But the main poem which I wish to exhume in this post does not show a sympathetic side to our poet. Heath wrote in a tradition of wit which produced such poems in poor taste as Beaumont’s elegy on Lady Markham, http://www.people.ex.ac.uk/pellison/BF/poems/markham.htm or Cleveland on the drowning of Edward King: poems where the writer lose sight of the human loss in the manic desire to show off. Vindice-poems, you might say. Here, Heath has seen something remarkable, that I do not think Diane Purkiss picked up: late in the Civil War, Charles’s bedraggled regiments in Oxford, and, still on the muster, and still ready to fight, the men crippled at Edgehill:

On the Cripple soldiers marching in Oxford in the Lord Treasurer Cottington’s Company.

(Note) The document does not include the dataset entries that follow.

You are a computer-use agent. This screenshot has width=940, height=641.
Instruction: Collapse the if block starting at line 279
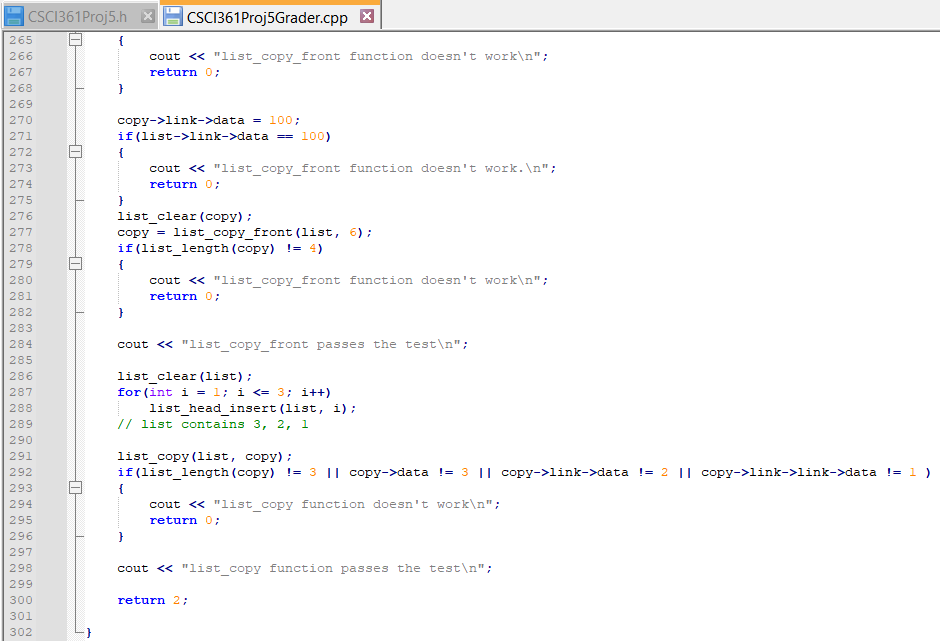click(x=75, y=263)
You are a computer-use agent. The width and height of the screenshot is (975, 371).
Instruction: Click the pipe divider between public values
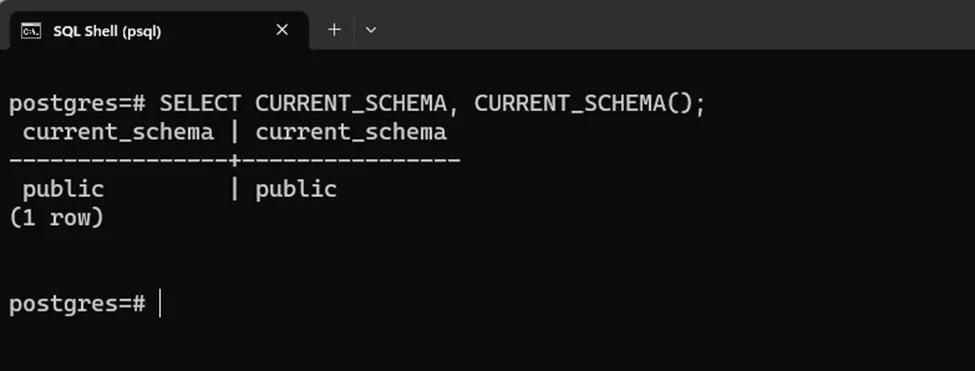(234, 189)
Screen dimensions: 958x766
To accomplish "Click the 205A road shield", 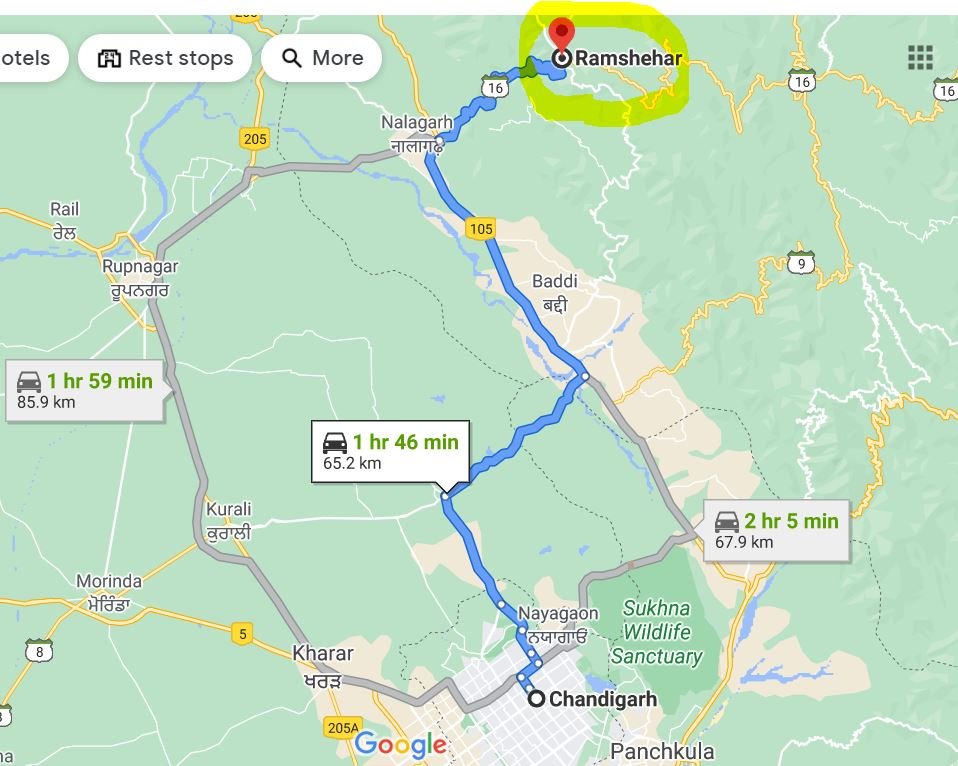I will click(x=343, y=727).
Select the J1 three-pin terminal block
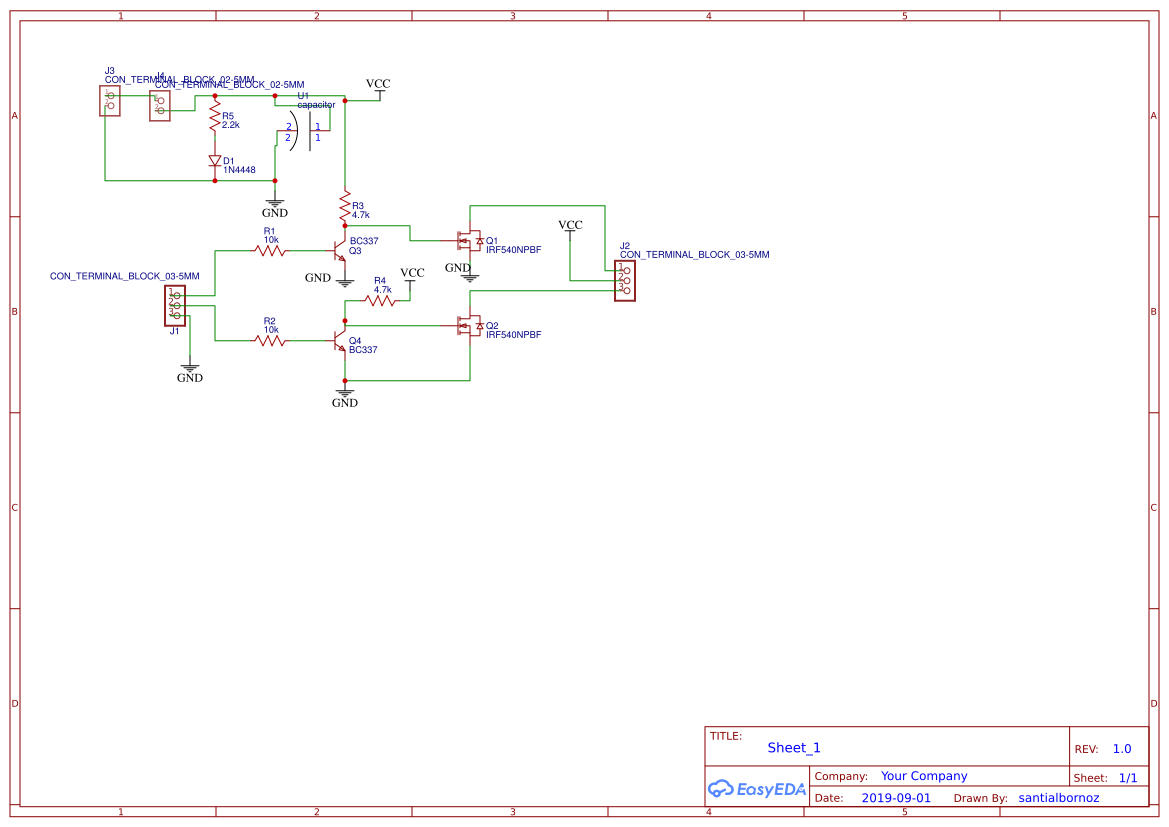 175,306
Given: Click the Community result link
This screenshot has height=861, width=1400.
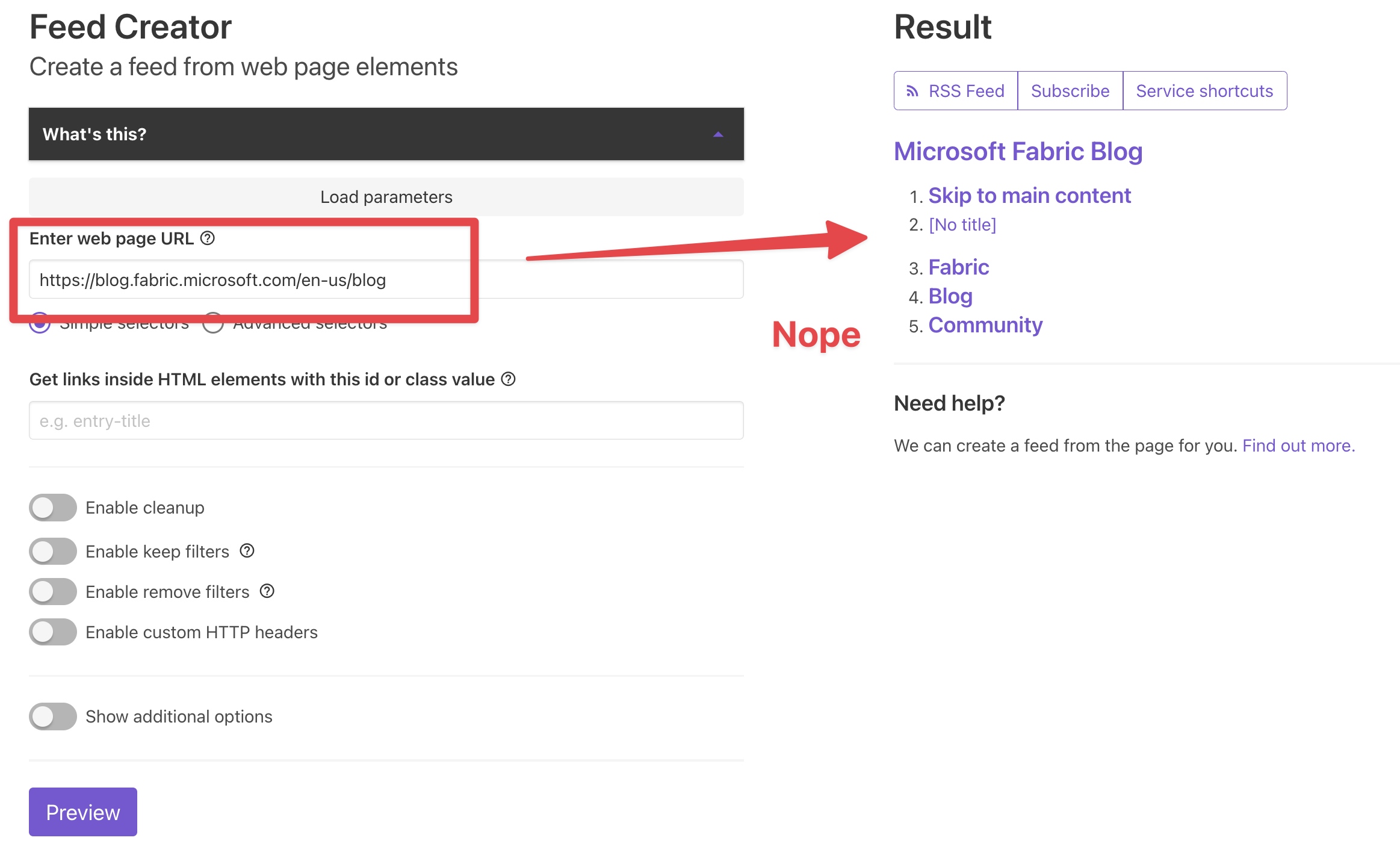Looking at the screenshot, I should coord(985,325).
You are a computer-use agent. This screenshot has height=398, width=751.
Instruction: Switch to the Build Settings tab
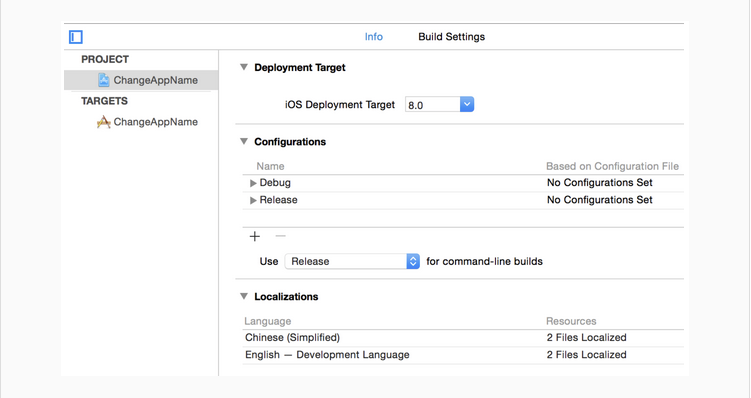pyautogui.click(x=452, y=37)
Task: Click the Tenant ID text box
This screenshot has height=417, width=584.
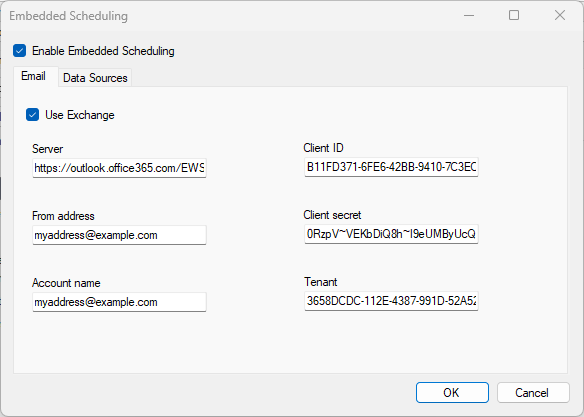Action: click(391, 301)
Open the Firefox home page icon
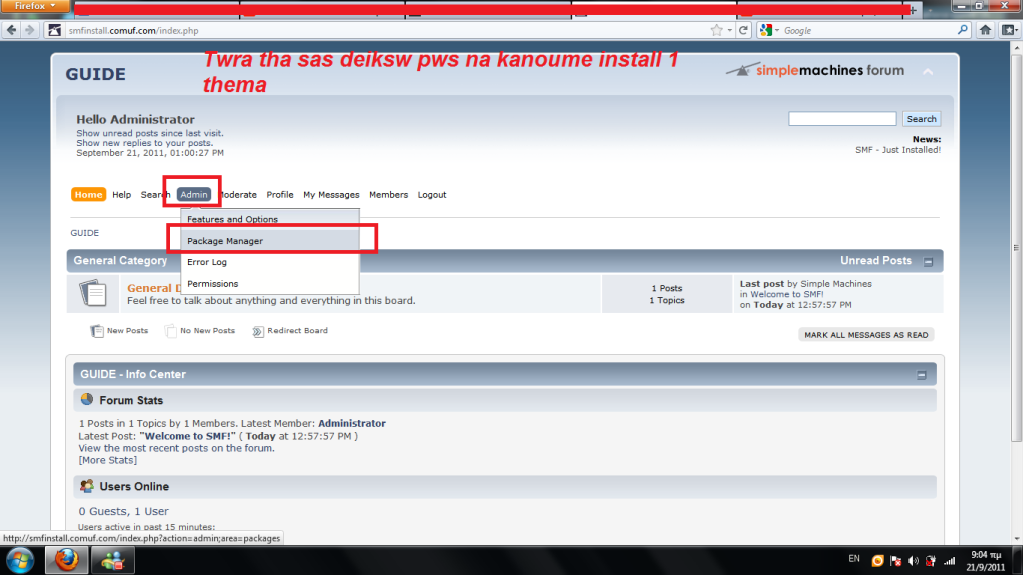This screenshot has height=575, width=1023. point(984,30)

Stay Gentlemen! and you shall see a very rare sight;
Soldiers who though they want arms, yet will fight:
Nay some of them have never a leg but only Will:
Their Governor, and yet they’ll stand to it still.
The birds call’d Apodes they resemble, and seem
To be without either wing or leg, like them.
Oh the courage of a drunken and valiant man!
For each will be going when he cannot stand!
Then room for Cripples! here comes a company,
Such as before I think you ne’er did see: 10
Here’s one like a Pigeon goes pinion’d in spite
Of old Priapus, the birds to affright:
Another limps as if he had got the Pharse,
With his half leg like a Goose close up to his arse.
Yet mistake me not! this is no Puppet play;
You shall only see the several motions to day.
Ran: tan: tan: with a Spanish march and gait
Thus they follow their Leader according to his wonted state.
A Snail or a Crablouse would march in a day
If driven as led with the white staff as far as they, 20
What I should call them I hardly do know,
Foot they are not as appears by the show:
By the wearing of their Muskets to which they are tied,
They should be Dragooners had they horses to ride.
And yet now I think on’t, they cannot be such;
Because each man hath his rest for his crutch,
To these their Officer need not to say at alar’ms,
‘Stand to your Colours’, or ‘Handle your arms’:
Yet that they are Soldiers, you safely may say,
For they’ll die before they will run away: 30

Nay, they are stout as ever were Vantrumps,
For like Widdrington they’ll fight upon their very stumps.
They have keen Ostrich stomachs, and well digest
Both Iron and Lead, as a Dog will a breast
Of Mutton. But now to their Pedigree;
That they are sons of Mars, most writers agree;
Some conceive from the Badger old Vulcan they came,
Because like him they are Mettle-men and lame,
The moderns think they came from the Guys of Warwick; and
Some think they are of the old Herculean band: 40
For as by his foot he was discover’d, so
By their feet you their valour may know.
And though many wear wooden legs and crutches,
Yet, by Hercules, I can assure you, such is
Their steeled resolution, that here
You’ll find none that will the wooden dagger wear.
They’re true and trusty Trojans all believe me,
And stride their wooden Palfreys well: t’would grieve me
To see them tire before they get
Unto the Holly-bush; but yet 50
If they should faint, at that end of the town,
They may set up their horses and lie down.
Most of these fighters, I would have you to know,
Were our brave Edgehill Myrmidons awhile ago.
Who were their limbs like their looser rags
Ready to leave them at the next hedge, with brags,
That through the merit of their former harms,
They die like Gentlemen though they bear no arms.
Now some will suspect that my Muse may be,
'Cause she is so lame, of this Company: 60
And the rather, because one verse sometimes,
Is much shorter then his fellows to hold up the rhymes;
I confess before Cripples to halt is not good:
Yet for excuse she pleads, she understood
That things by their similes are best displayed,
And for that cause her feet are now Iambic made.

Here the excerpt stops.